Ragnar, Sir Gerigold and Hazard, unable to reach the creature with their weapons, kept up a barrage of blows against the purple fungi, trying to clear the area and make sure none of their targets could get near Greynen and Morgaen. With the clear target given by the faerie fire, Greynen hit the creature with a blast of magic, and Morgaen, mystically branding the creature that had insulted her word-skill as prey, added a crossbow bolt that hit the creature right between what seemed to be its eyes – not killing it, but doing considerable damage. The creature scuttled round on the ceiling, as the fungi attacked the three melee combatants again. Hazard, taking heavy damage, knocked back a potion of healing one-handed before attacking once more.
The creature spat out spikes – first at Ragnar, then at Hazard – then jeered “I can’t believe it wasn’t insulted by my mockery!” in a voice eerily like a distorted version of Morgaen’s. The bard flinched, then her jaw set and she took aim again, as the vines pulsed out even more fungi. Greynen delivered another eldritch blast – and this time, the creature shrieked at the impact and writhed as thick black blood started to ooze out of the injury, dripping down the wall. The others kept smashing at the purple fungi. Hazard, who had taken the most damage, breathed heavily and tried to get his second wind. Sir Gerigold, seeing his condition, dispatched the closest fungus to the fighter – then backed up, keeping a wary eye on the creature, now thirty feet above him.
“Coward!” he shouted at it, pouring all the righteous scorn he was capable of into his voice. “Come down and fight – unless you prefer leaving your offspring to die for you!”
This seemed to touch a nerve. The green light rippled and moved, as the creature pulled itself round on the ceiling and started to descend, eyes fixed on the paladin. Morgaen complimented his insult technique before loosing another crossbow bolt, and the paladin hefted his maul with grim confidence – then the creature gave a hideous cry and flung spikes at the paladin, the vines writhing violently and releasing four more purple fungi – entirely surrounding Sir Gerigold! Greynen flung another eldritch blast across the chamber, but despite another hit with considerable damage, the creature merely gave an angry neigh and focused its strange eyes back on the surrounding paladin, clearly gathering its strength for another attack.
Ragnar slammed one of the purple fungi away from Hazard, and stepped between the fighter and the others, turning to face their two remaining opponents.
“I’ve got this – help Sir Gerigold!” he shouted.
Surrounded, the paladin lashed out mightily and again managed to use the weight of his maul to strike first one, then another creature with blinding speed, but a writhing mass of tendrils was rising from the others about him.

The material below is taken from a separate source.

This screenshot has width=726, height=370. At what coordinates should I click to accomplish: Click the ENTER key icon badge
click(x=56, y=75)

Decided that prudence was a virtue, he ran through the space he had just cleared, but was lashed – embarrassingly, on the posterior – as he retreated, hearing the creature’s mocking laughter at his retreat.

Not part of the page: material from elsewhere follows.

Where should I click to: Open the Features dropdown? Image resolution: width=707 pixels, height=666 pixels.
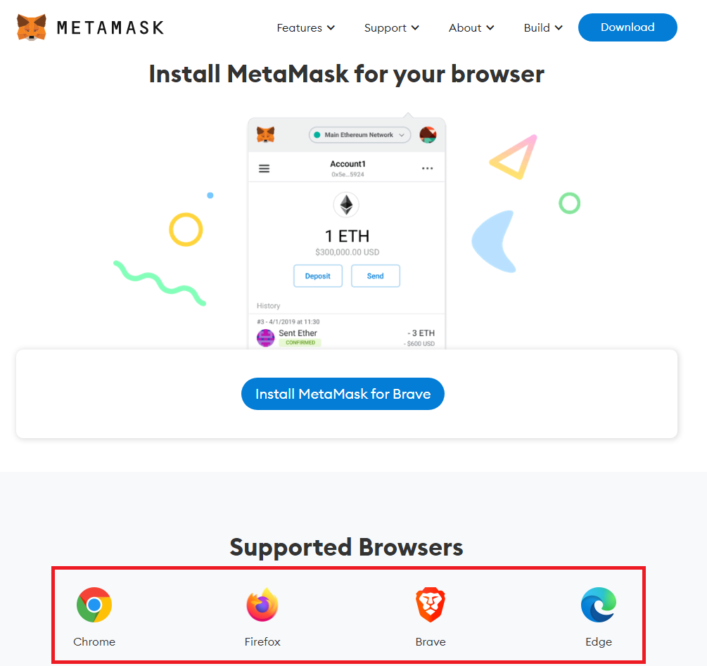pos(305,27)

Hazard, seeing Ragnar holding two creatures back but Sir Gerigold getting clear of his predicament by himself, took a deep breath and focused himself. reaching for a trick he had held in reserve. The vines had loosened stones from the wall and floors of the tower – and there was one of the loose ones, right there by his foot. He shouted out the words of a spell and stamped – the stone brick catapulted upwards, through what appeared to be the creature’s mouth, and right out the back of its head! Black blood spattered on the wall behind it as it screamed, half-fell – but caught itself, and turned baleful eyes on Hazard and Sir Gerigold, the two tall warriors now standing close to each other in the centre of the room, on guard.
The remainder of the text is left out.